Our research
The long-term goals of our research are to advance intelligent autonomous systems by integrating reinforcement learning, modern control theory, and game-theoretic approaches for trustworthy human-robot collaboration. Our research centers on developing advanced control strategies for micro-mobility robots—including wheeled, humanoid, and quadrupedal platforms—to enhance their agility and manipulation in complex environments. We also explore multi-robot coordination and swarm intelligence to enable seamless teamwork among robot fleets. Additionally, we work on safe and energy-efficient control methods for connected and autonomous vehicles to promote sustainable urban mobility in large scale. Leveraging diverse robotic platforms and experimental facilities, ETAIC bridges cutting-edge theory with real-world applications to create intelligent agents capable of complex tasks.
We work with diverse robotic systems, drawn to the balance between theory and real-world challenges: as models improve, new complexities arise… revealing exciting opportunities… The lab leader blends industry experience with academic rigor, placing our work at the forefront of embodied AI and micro-mobility research.
Safe Decision-Making and Control for CAVs in Interactive and Adverse Environments
Our research addressed the core challenges in automated driving, including long-tail road scenarios, dynamic interactions with human agents, and reliable system validation.

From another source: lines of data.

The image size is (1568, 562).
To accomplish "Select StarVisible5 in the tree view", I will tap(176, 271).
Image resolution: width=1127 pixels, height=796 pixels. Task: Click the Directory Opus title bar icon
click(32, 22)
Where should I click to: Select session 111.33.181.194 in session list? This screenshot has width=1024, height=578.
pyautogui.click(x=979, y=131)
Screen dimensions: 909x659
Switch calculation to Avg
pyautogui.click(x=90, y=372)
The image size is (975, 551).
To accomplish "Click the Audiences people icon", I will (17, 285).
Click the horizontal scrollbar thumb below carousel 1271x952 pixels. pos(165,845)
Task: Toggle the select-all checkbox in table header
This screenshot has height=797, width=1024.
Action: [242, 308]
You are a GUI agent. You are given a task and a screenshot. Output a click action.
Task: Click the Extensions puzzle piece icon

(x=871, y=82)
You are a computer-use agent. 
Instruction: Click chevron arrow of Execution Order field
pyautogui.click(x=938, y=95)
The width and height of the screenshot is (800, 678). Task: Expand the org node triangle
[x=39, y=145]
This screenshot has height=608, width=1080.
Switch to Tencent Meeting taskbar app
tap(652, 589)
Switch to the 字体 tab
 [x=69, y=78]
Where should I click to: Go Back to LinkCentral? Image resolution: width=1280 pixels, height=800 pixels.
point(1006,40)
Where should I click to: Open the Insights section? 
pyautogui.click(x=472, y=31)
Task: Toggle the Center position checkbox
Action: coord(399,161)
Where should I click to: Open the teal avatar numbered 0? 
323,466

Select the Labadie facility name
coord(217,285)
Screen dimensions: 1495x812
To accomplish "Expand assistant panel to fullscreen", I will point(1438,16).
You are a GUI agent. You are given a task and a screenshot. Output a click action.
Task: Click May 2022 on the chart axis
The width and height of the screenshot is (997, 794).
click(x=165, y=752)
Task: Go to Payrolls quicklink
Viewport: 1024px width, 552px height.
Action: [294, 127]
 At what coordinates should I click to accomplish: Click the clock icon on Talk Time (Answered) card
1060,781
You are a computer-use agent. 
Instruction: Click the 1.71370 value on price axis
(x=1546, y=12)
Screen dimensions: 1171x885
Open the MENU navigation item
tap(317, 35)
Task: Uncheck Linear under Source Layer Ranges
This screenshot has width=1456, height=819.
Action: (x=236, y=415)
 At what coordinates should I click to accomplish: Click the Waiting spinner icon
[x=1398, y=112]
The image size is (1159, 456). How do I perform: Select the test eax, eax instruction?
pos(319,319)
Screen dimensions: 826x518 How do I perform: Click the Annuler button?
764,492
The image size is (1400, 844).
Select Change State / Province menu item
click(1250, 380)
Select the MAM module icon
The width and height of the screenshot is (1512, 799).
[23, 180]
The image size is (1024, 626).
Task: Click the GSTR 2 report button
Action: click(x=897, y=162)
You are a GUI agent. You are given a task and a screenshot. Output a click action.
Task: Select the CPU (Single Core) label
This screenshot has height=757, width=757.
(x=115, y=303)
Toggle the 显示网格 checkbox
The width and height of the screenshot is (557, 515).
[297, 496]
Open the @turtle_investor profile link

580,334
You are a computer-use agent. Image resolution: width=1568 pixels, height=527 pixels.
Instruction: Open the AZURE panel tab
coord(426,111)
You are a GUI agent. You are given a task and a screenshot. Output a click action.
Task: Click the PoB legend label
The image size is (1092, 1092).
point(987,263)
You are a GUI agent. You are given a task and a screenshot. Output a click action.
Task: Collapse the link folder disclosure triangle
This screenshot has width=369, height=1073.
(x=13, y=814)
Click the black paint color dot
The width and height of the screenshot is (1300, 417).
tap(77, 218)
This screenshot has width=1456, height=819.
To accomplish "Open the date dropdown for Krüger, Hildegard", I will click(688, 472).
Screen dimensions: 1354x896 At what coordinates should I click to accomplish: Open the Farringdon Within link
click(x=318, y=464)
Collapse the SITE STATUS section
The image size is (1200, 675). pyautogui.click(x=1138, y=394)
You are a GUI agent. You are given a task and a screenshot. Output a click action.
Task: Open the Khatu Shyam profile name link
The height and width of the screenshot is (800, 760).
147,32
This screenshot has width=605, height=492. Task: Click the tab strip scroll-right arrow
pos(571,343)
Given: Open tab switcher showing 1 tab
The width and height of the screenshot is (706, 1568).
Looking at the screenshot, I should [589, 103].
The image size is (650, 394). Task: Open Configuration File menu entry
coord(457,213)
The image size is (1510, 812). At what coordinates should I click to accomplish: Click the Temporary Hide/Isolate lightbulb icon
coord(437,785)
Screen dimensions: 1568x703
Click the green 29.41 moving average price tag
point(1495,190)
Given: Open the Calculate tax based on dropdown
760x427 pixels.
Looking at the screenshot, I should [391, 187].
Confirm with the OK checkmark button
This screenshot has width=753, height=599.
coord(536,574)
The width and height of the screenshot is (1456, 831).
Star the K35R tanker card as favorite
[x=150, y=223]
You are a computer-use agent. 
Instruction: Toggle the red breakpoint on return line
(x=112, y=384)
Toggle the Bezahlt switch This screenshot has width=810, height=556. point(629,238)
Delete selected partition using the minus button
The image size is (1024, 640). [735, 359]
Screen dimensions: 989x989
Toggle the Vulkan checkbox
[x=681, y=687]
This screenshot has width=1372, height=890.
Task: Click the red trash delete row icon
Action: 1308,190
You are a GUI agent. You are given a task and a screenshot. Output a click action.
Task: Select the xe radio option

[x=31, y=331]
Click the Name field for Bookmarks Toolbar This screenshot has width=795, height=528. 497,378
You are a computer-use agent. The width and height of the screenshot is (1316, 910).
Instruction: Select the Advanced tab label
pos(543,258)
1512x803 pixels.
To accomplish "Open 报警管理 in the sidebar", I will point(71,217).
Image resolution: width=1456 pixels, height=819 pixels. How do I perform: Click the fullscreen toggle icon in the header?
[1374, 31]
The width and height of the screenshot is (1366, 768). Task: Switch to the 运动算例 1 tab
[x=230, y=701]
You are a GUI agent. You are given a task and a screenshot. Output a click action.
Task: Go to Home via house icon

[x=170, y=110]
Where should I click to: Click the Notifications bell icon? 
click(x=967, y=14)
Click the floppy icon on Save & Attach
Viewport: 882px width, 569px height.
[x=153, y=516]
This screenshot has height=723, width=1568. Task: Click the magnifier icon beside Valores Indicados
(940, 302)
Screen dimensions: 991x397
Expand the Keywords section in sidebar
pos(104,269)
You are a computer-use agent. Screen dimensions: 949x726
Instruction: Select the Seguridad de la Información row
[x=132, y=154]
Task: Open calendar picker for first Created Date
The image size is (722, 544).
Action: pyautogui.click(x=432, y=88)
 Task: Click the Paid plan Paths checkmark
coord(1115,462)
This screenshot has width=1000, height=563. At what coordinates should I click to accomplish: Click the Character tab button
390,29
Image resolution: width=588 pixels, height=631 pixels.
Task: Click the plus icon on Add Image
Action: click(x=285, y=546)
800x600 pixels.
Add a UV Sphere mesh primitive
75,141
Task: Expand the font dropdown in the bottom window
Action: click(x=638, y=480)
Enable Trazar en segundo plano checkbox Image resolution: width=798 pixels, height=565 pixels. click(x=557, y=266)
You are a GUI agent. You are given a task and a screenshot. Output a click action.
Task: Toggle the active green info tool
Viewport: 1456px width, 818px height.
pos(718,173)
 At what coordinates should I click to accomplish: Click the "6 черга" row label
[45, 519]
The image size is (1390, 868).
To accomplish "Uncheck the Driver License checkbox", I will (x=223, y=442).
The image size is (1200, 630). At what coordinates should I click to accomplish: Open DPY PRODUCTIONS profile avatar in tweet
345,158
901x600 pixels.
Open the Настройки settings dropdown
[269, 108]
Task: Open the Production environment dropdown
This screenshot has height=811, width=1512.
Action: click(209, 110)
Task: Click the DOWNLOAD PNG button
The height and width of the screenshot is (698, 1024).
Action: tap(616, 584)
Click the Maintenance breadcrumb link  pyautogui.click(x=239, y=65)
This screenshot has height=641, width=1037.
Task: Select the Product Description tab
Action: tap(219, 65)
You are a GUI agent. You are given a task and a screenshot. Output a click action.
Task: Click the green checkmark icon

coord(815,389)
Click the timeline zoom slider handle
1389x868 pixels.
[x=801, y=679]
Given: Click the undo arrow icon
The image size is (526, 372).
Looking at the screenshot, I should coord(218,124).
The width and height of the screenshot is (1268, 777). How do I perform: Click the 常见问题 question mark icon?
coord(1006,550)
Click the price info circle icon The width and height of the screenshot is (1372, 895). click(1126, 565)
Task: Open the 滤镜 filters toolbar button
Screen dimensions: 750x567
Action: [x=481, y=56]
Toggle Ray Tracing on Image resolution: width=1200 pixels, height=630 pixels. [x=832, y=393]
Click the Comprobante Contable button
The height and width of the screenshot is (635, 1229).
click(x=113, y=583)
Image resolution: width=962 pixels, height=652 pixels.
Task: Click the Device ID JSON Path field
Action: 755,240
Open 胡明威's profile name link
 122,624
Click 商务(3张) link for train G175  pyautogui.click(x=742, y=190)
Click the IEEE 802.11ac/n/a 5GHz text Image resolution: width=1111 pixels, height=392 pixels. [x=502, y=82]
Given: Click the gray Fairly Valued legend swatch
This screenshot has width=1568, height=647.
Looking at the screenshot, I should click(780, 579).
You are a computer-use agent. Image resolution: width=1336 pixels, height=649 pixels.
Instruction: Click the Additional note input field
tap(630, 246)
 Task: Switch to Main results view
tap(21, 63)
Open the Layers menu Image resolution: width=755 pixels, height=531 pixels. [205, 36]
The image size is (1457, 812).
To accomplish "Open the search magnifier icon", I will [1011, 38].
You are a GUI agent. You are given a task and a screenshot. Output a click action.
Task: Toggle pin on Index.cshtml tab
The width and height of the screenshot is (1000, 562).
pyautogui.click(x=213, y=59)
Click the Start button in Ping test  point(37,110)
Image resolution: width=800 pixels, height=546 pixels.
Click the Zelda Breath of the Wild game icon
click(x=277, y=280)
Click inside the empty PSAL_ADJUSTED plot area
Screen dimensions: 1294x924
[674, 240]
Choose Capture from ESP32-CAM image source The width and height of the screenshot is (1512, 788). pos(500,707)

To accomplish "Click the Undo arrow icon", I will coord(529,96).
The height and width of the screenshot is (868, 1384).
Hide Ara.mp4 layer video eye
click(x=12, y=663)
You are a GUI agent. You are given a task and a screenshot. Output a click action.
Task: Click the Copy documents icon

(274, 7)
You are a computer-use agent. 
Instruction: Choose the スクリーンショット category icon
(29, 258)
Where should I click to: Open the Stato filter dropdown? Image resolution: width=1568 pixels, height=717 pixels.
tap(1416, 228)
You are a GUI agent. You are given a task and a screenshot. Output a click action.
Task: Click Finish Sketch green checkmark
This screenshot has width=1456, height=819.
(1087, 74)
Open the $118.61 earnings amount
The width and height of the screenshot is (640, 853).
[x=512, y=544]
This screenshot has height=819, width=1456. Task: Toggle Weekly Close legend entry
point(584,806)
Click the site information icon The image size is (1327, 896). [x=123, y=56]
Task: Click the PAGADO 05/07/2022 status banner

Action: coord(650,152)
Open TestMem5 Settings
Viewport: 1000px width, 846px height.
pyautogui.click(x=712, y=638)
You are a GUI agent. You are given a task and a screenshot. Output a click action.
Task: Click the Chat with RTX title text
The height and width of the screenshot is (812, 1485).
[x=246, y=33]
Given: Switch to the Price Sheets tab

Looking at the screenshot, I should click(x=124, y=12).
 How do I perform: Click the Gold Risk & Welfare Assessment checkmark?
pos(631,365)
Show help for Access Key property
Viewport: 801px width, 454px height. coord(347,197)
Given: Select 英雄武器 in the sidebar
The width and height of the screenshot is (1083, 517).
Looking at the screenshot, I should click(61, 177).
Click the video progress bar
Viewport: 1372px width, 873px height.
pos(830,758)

We explore the intersection of model-based control and data-driven intelligence to build resilient and adaptive autonomous vehicles.
Key Challenges:
- Long-Tail Distribution: Rare and unpredictable events in complex or adverse driving environments.
- Interactive Environments: Safe negotiation with human drivers, pedestrians, and cyclists.
- Testing & Validation: Balancing high performance with robustness under real-world uncertainties.
Our Approach:
- Hybrid Intelligence: Integrating structured models with real-world data to improve adaptability and robustness.
- Hierarchical Architecture: Combining strategic planning with reactive control through cognitive and embodied intelligence layers.
- Safety by Design: Embedding multi-layer safety mechanisms to ensure both proactive and reactive hazard mitigation.
Multi-Agent Reinforcement Learning and Human-Robot Collaboration in Robot Systems
We explore how to empower robots with the ability to make robust decisions through learning in uncertain environments, and to achieve efficient, safe, and trustworthy human-robot interaction. This includes how to ensure that robots maintain high performance and safety when facing unknown or abnormal situations, and how to utilize cutting-edge artificial intelligence technologies (such as reinforcement learning and large language models) to facilitate deeper autonomous learning and adaptation in robots, thereby enabling natural coexistence and collaboration with humans, and laying the foundation for future intelligent automation.
Key Challenges:
- Maintaining reliable robot performance and effectively responding to diverse, unforeseen events within dynamic and uncertain environments, including sensor failures and environmental changes.
- Enabling robots to learn optimal policies safely, strictly adhering to protocols and avoiding hazardous actions.
- Facilitating seamless and intuitive collaboration by allowing robots to understand and adapt to human partners’ dynamic behaviors.
Our Approach:
- Developing safe reinforcement learning frameworks to prevent unsafe states during exploration and policy learning, ensuring robust decision-making.
- Enhancing robot decision-making through interpretability and implicit adaptation, leveraging techniques like explainable AI and large language models for generalized behavior across diverse scenarios.
- Modeling robot-human interactions using strategic games to optimize collaborative outcomes and ensure the resilience of cooperative behaviors in dynamic and uncertain environments.
- Employing control theory means to maintain the stability and safety of multi-agent learning and training processes.